*EXCERPT TO READ*
+ + + +

= Healthcare in Northumberland =

Healthcare in Northumberland was the responsibility of the Northumberland, Newcastle Gateshead, and North Tyneside clinical commissioning groups from 2013 to 2022 before being replaced by integrated care systems.

==History==
From 1947 to 1974 NHS services in Northumberland were managed by Newcastle Regional Hospital Board. In 1974 the boards were abolished and replaced by regional health authorities. Northumberland came under the Northern RHA. Regions were reorganised in 1996 and Northumberland came under the Northern and Yorkshire Regional Health Authority. Northumberland from 1974 had one district health authority. A primary care trust, the Northumberland Care Trust, was established covering the whole the county in 2002. It was managed by the North East Strategic Health Authority from 2002 until 2013.

Northumberland CCG took on the responsibilities of the former PCT on 1 April 2013. Steven Mason, chief executive of Northumberland County Council was appointed its accountable officer in January 2017, replacing the former chief clinical officer Alistair Blair, who was to lead a new accountable care organisation.

+ + + +

*INFORMATION SHOWN*
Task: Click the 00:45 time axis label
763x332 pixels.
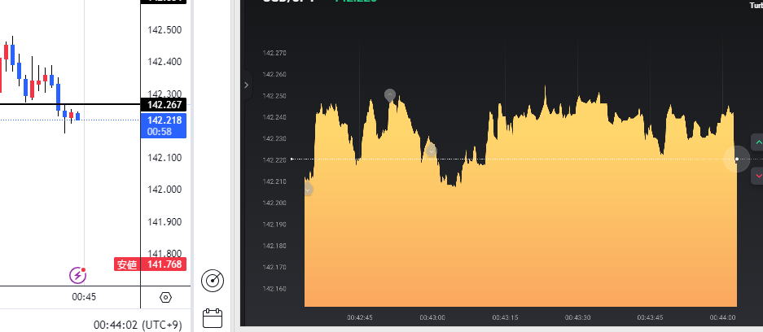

+ + + +

Please write out the part of the Northumberland healthcare text starting at "Northumberland CCG took" and ending at "accountable care organisation.", word for word.

*RESPONSE TO THIS EXERCISE*
Northumberland CCG took on the responsibilities of the former PCT on 1 April 2013. Steven Mason, chief executive of Northumberland County Council was appointed its accountable officer in January 2017, replacing the former chief clinical officer Alistair Blair, who was to lead a new accountable care organisation.